You already explained a bit about the reasons for the takeovers you’re seeing in the United States. Germany's economy is also improving. There are some very attractive companies here, but the level of M&A activity has been disappointing in the past. Do you think that’s going to change?
Yes I do. It’ll happen gradually, this year or in 2016.
But not in a wave?
We have a lot of transactions in the office looking at German companies buying U.S. companies.
Is that partly because of the low cost of financing?
Yes, the cost of financing is cheap and the return that you get compared to the cost is attractive.
Are there a lot of companies from North America looking to Germany?
Yes. Some, in particular situations. Tital, the company we looked at for Alcoa, was a very high quality company in the titanium business.
Will we see more mega deals ahead?
Yes, in some industries. Pharma is a good industry where you have transformative deals.
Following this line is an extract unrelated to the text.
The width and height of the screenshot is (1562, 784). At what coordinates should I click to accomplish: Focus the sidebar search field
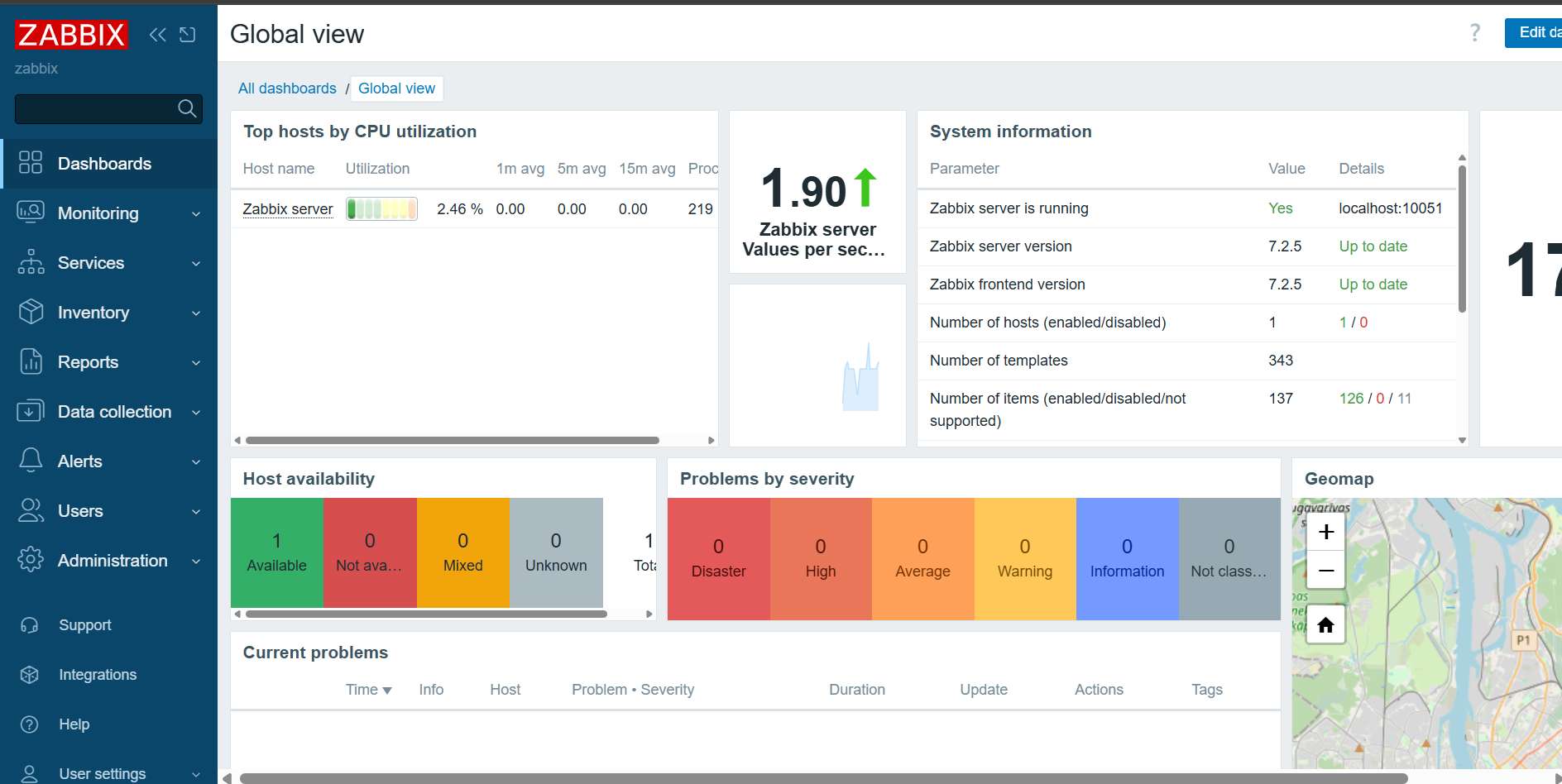(95, 108)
It’s because of the discovery of important new drugs by small companies that can’t afford to develop them through to worldwide distribution so they have to partner with a company.
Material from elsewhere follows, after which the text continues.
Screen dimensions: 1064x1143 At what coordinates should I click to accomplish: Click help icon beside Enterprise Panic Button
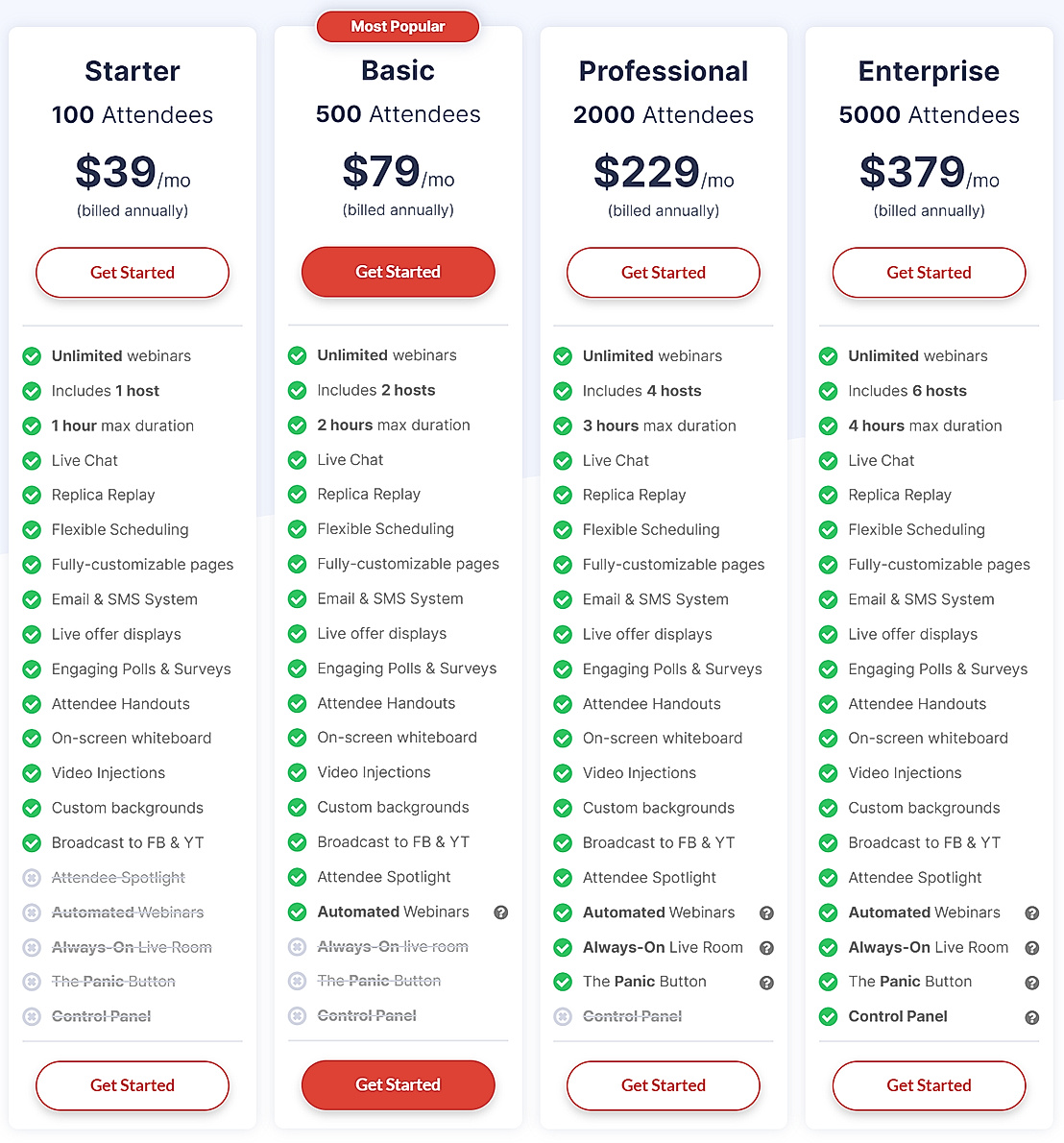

In Germany, we are impressed by the deals done by Google and Facebook – the whole Internet space. Is that overheating?
We’ll know in twelve months or so. Remember what happened before, in 2002, when the bubble ended...
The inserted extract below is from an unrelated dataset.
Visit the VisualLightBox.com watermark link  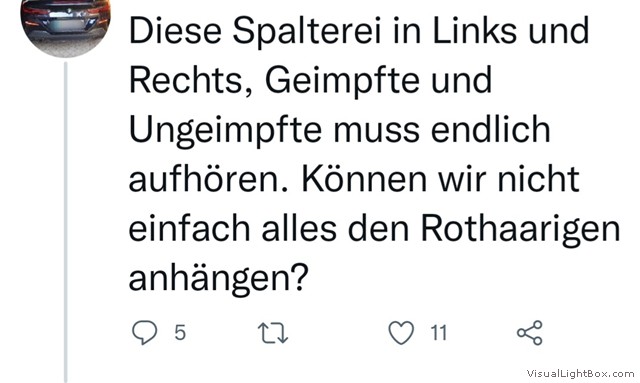click(580, 373)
Do you think we might be at the beginning of a new financial crisis?
No, I don’t. The banks are more capitalized, the industrial companies have been careful to buy things that are closer to their basic business. You’re not going to see another AOL Time Warner deal, people are pretty cautious.
Will the Fed start raising interest rates – and could that cause problems?
I think come the fall, we’ll see some moves. But I don’t think the Fed will act in a way that disturbs the markets. It's going to be pretty cautious but I think it will begin to raise rates. I think the industry is strong enough.
Do you think there could be problems from a possible Grexit?
I don’t think so but I don’t know what the effect of a Greek exit would be because most of the companies we do business with wouldn’t be too much affected by that.
You have so much experience in your profession, what has changed in the M&A business in the last 20 years?
One of the things that’s changed is the M&A business is part of the normal business cycle, companies do normal organic growth, and they do inorganic growth, which are acquisitions. Now management weighs these things more seriously. Things were different 20 years ago, you'd find a company and have to have it, cost it what it may. Integration of the companies is a challenge that can't be underestimated.
Let’s talk about Greenhill. Is competition getting harder for M&A boutiques?
The hardest thing when you start a boutique is to maintain a culture geographically. In today’s world you have to be in global financial centers to do effective M&A business – so you have to cross boundaries. We are 100-percent owned, we don’t have any subsidiaries, and that’s a way to have a common culture. In this business, culture is more important than almost anything. We now have 15 offices in 5 continents. Years ago, when I started, I had a secretary and a driver, that’s all there was. Now we have 320 people and we're growing all the time.
Would you start an M&A boutique again today?
Probably. I’m pigheaded. When I started I had no master plan. The first transaction I worked on, with Genetics Institute, I didn’t know the company. They read about me in the newspaper and called up and we were successful and transactions started happening. And people started leaving the big conglomerate banks, wanting to be in an advisory culture.
Is that happening again today?
Yes. I think most people you would respect as very effective M&A practitioners don’t want to be in a big conglomerate bank. One of the reasons is conflict of interest. If you come to a big bank and you have a proposition, it’s very hard to keep it confidential.
You’re 79, are you thinking about retiring?
I should have retired a long time ago but as long as my health permits and my judgment has value to the clients – I enjoy what I do. I’ve been lucky.